I’m bound and determined to get back into the habit of blogging… but I’ve collided with the fact that other people actually read this nonsense. It’s one thing to babble about recipes and books with the people who love you even when you are gesticulating wildly at happy hour. It’s another thing entirely when you realize that acquaintances, or friends of friends, or random people who have absolutely no connection with you and have no real reason to like you are reading the piffle… thinking about that too much will shut up the most inveterate of motor-mouths.
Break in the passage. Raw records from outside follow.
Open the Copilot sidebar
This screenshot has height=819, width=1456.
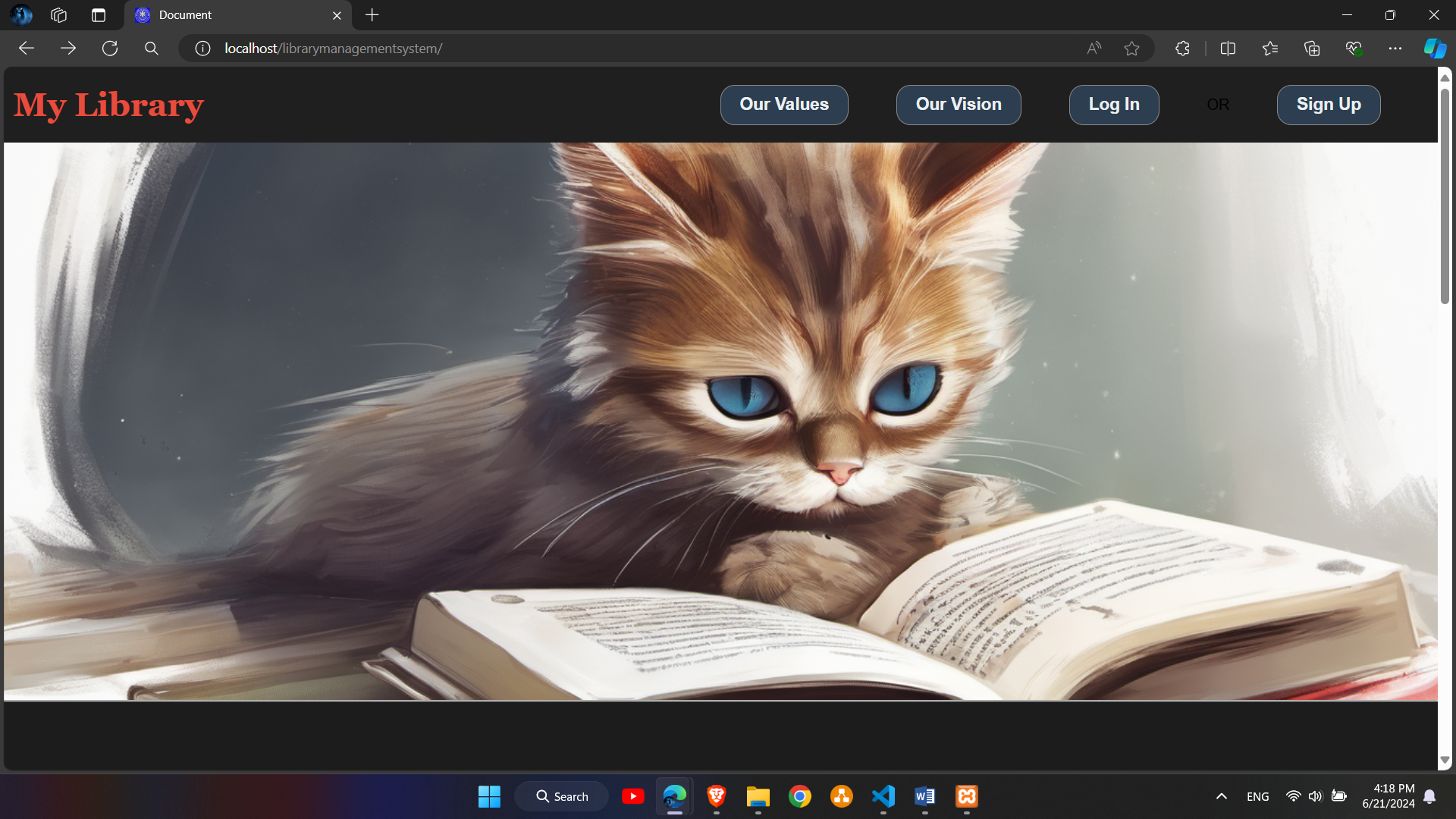point(1435,48)
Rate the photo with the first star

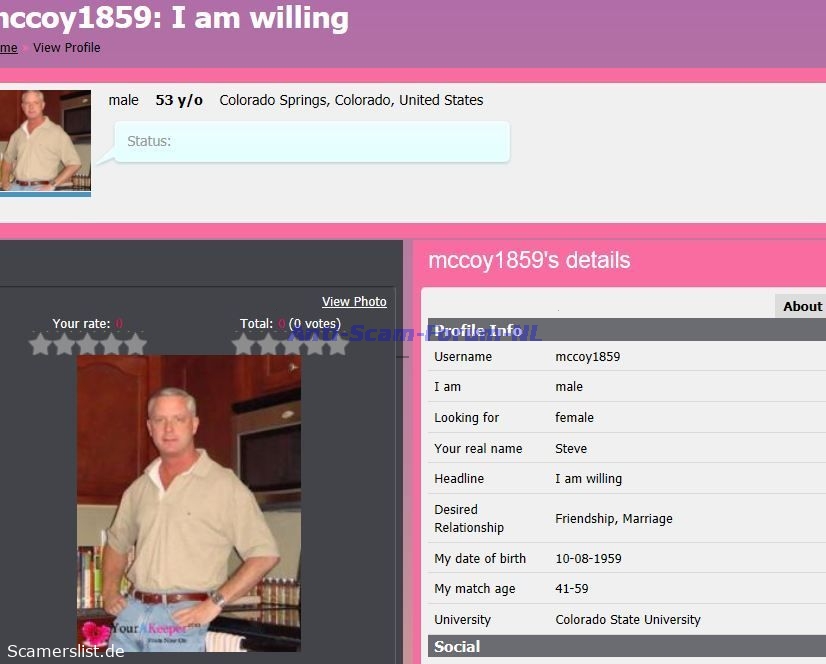(x=41, y=344)
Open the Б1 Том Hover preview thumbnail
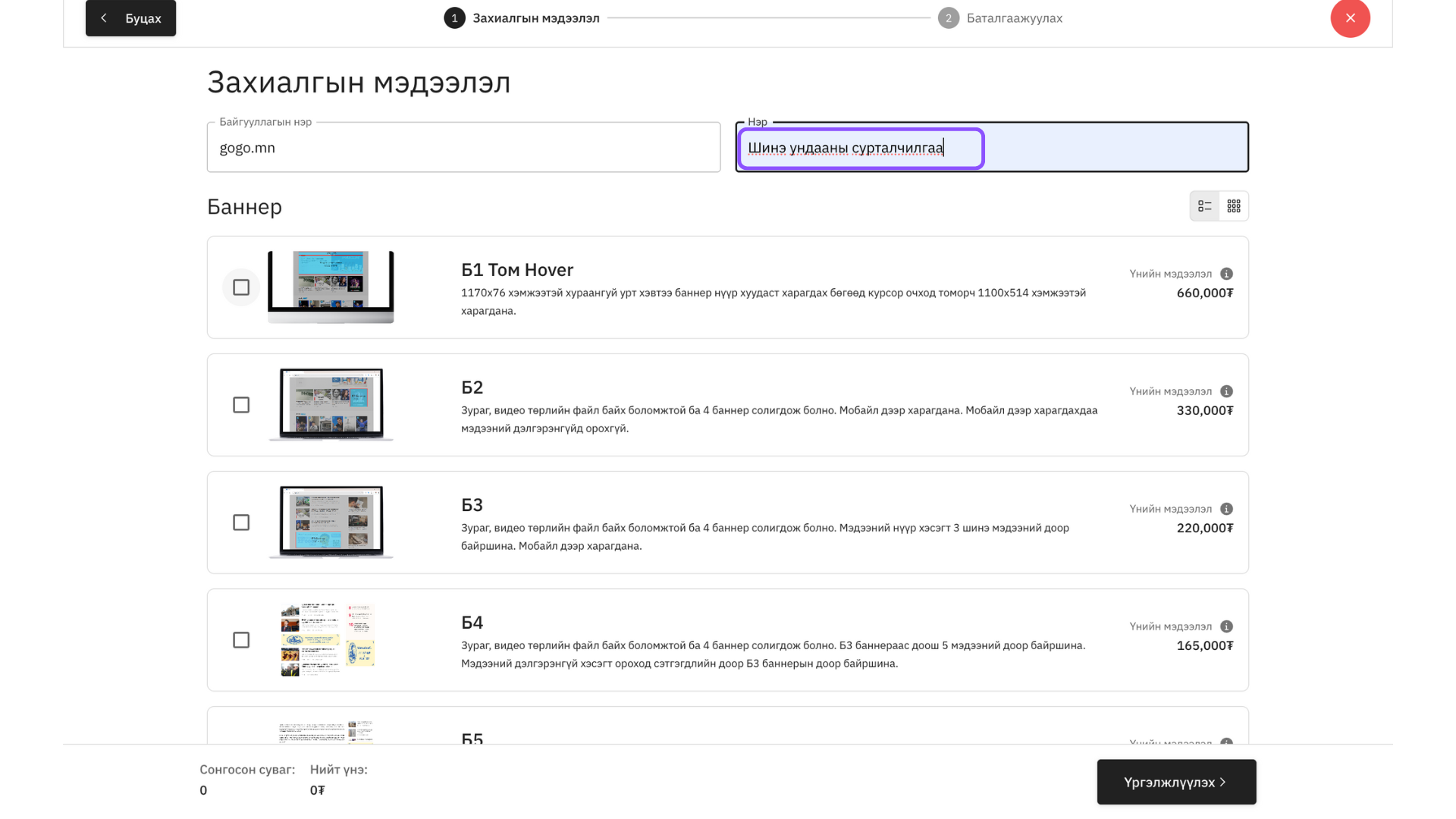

On the other hand, that motor-mouth is my motor-mouth. And allowing all of the bugbears that haunt me (fear of being judged foolish or flighty, too feminist or not feminist enough, too girly or not girly enough, self-centered, ineloquent, boring, whiny, freaking crazy,  just plain dumb, *insert whatever fears plague you*) to shut me up, even in this so-small arena, seems much worse than any criticism that my midnight-brain can invent.

So. Because my motor-mouth is still feeling a little bit shy, here’s what I love about today: I took the day off. I know, it’s a Thursday. I had five (count ’em, FIVE) classes today. It was not the intelligent thing to do. But it was the necessary thing, and I refuse to beat myself up over it. Instead, I’m enjoying it.  Some days the weekend is just too far away to patiently wait (or you are working every day of the weekend, and it just doesn’t seem all that relaxing anyway.) So after sleeping way past my 6:00 a.m. alarm, I made coffee and apple-cinnamon muffins, and have been sitting in my armchair for the past several hours, reworking a paper for another conference.  My fireplace DVD is playing on the TV, a crackling-fire candle is burning on the table, the dog is snoring and the cat is purring. It really is the most wonderful day.

Hope yours is just as good, and if you can’t take as much time for yourself as I’ve stolen today, that you can take at least a bit. Happy Thursday!